Odważny, bo bez przemilczeń, tuszowania i przerzucania
odpowiedzialności na innych. To wstęp do godzenia się ze sobą
samym. Muszę najpierw zobaczyć, co we mnie jest, by później móc
coś z tym zrobić. Obwinianie innych, obrażanie się,
kolekcjonowanie uraz, strach, wstyd, krzywdzenie innych – to różne
sposoby rujnowania relacji (wcześniej to były różne sposoby radzenia sobie z nieprzyjaznym, jak sądziłam, światem). Mam zobaczyć, co naprawdę wydarzyło
się w moim życiu, co mną kierowało, żeby nie robić tego więcej,
żeby to nie wady i wynaturzone instynkty mną kierowały, niszcząc
kolejne relacje. To również okazja do zweryfikowania, za co naprawdę jestem odpowiedzialna w moim życiu, a co nie jednak nie leżało po mojej stronie.

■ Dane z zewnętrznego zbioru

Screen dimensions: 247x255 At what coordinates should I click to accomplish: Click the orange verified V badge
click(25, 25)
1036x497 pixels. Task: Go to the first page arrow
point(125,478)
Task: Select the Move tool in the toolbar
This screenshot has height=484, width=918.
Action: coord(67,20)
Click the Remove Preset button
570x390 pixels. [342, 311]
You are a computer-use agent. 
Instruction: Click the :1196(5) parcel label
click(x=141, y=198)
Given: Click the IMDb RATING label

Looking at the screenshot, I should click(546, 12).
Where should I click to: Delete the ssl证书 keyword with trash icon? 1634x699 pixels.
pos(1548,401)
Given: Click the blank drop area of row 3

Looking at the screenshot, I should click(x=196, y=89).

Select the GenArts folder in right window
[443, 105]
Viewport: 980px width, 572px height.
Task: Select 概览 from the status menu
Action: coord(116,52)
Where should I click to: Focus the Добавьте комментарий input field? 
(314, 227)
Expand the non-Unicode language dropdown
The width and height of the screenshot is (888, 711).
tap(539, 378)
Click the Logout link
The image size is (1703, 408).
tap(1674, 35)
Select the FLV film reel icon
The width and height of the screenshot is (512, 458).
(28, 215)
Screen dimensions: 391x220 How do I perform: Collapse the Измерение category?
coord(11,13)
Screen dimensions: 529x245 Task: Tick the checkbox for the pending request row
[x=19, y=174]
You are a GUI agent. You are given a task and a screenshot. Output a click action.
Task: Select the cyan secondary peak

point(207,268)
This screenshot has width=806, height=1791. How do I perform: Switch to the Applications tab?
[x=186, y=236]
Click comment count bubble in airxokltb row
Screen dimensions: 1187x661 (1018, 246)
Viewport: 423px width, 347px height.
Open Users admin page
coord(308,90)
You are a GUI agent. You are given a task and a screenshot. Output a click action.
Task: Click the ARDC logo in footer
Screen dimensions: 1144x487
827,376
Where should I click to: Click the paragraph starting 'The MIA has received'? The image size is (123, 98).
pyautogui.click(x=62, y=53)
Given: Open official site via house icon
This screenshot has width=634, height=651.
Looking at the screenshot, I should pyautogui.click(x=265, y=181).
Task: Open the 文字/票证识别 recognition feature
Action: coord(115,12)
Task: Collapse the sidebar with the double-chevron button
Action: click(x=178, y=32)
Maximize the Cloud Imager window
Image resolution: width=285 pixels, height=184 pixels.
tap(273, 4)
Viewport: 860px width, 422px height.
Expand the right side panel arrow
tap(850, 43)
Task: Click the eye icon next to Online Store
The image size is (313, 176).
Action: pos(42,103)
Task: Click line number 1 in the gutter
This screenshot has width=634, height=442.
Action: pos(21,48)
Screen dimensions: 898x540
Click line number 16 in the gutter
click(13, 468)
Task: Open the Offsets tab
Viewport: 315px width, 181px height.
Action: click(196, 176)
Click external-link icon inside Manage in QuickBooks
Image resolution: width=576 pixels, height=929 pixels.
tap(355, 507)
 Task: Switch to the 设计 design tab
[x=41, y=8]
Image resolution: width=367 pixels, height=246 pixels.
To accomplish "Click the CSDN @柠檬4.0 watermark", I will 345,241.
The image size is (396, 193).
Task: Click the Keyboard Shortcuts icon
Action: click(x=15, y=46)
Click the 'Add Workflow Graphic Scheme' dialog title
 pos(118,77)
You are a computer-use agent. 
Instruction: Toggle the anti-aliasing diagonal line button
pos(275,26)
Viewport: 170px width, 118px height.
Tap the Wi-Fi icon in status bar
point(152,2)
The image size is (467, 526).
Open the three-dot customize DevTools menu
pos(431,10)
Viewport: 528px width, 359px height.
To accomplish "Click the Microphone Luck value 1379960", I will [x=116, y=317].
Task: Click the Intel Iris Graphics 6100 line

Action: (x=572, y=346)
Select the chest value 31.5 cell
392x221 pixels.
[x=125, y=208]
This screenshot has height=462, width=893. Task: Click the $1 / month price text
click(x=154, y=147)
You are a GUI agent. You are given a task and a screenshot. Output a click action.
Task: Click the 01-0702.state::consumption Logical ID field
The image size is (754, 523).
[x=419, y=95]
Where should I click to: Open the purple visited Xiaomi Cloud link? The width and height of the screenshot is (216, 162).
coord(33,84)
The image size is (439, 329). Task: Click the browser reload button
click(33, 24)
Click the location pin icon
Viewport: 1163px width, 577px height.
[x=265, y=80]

Wyznaliśmy Bogu, sobie i drugiemu człowiekowi istotę naszych błędów.
Mówią, że tak głęboka jest nasza
choroba, jak głębokie są nasze tajemnice – dlatego dobrze dla
mnie samej jest ich nie mieć. Powiedzieć prawdę o sobie, przyznać
się do siebie, swoich błędów i „wypracowanych” chorych
schematów działań. To nie jest wyznanie moich świństw i
podłości, ani tym bardziej epatowanie nimi przed tłumami. To
klarowne przedstawienie – przynajmniej jednej osobie, w osobistej
rozmowie – istoty moich błędów, czyli dojście i powiedzenie
dlaczego robię to, co robię, dlaczego wybieram tak, jak wybieram,
co we mnie takiego jest, że podejmuję określone decyzje i reaguję
w określony sposób. Mogłam tej wiedzy wcześniej nie mieć,
zwłaszcza, że usilnie starałam się jej nie mieć, ale po IV Kroku
już wiem, już nie da się ukryć i zakłamać. Dobrze, żeby
wybrana osoba czy osoby znały istotę alkoholizmu (były
alkoholikami), inni mogą nieświadomie mi zaszkodzić, starając się, w dobrej wierze, ale nieumiejętnie podnieść mnie na duchu, mówiąc
np.: No co ty, nie jesteś taka zła… V Krok nie jest
spowiedzią, jest czymś znacznie szerszym – ma w sobie dodatkowy
element – świadomość motoru moich niewłaściwych
działań. Niekiedy zresztą istota błędów nie jest tożsama z
konkretnymi grzechami. Dlaczego muszę wyznać to przed innym
człowiekiem? Bo tylko wtedy przestaję być oddzielna, tajemnice
(choć tak naprawdę chodzi o prawdę o sobie, to nie muszą być nie
wiadomo jakie sekrety) przestają mnie oddzielać od innych.
Najważniejszy w V Kroku jest - jak piszesz - ten motor właśnie. To coś, co można uleczyć, bo listy złych uczynków z przeszłości zmienić się przecież nie da.